そういうと殿下は全ての書類の説明を始めた。いきなり全ての仕事を説明されるとは思っておらず、若干パニックになりながらも僕は一生懸命に書類の内容を理解しようとした。


最初はわからないところを殿下が教えてくれたし、間違っているところは殿下が修正してくれた。だが、その回数は徐々に減り、1ヶ月も経つと殿下がやるべき書類仕事は全て僕がやり、殿下は判を押すだけになっていた。

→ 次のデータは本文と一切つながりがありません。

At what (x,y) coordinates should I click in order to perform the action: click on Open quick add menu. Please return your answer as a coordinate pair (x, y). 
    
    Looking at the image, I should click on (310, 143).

僕の存在があるからだろう、徐々に書類の量が増えていったし、それにつれて新たな仕事も増えていく。


「殿下。これはどのようにすればよろしいですか?」


「そんなのは文官に聞け」


ある日、僕がわからなかったところを殿下に尋ねると、殿下からは冷たい言葉が返ってきた。それどころか、書類に判を押しただけで執務室を出ようとする。書類はまだまだ残っているのに。


「殿下、どこに行かれるのですか?」


「ああ。俺は忙しいんだ。書類仕事のために産まれてきたわけじゃないからな」


言外に「お前と違って」というメッセージが聞こえてしまったあたり、すでに殿下に対する忠誠は欠けていたのだろう。


だが、この時は殿下も国王になるべく学ぶべきことは多く、それの時間もあるのだろうと納得した。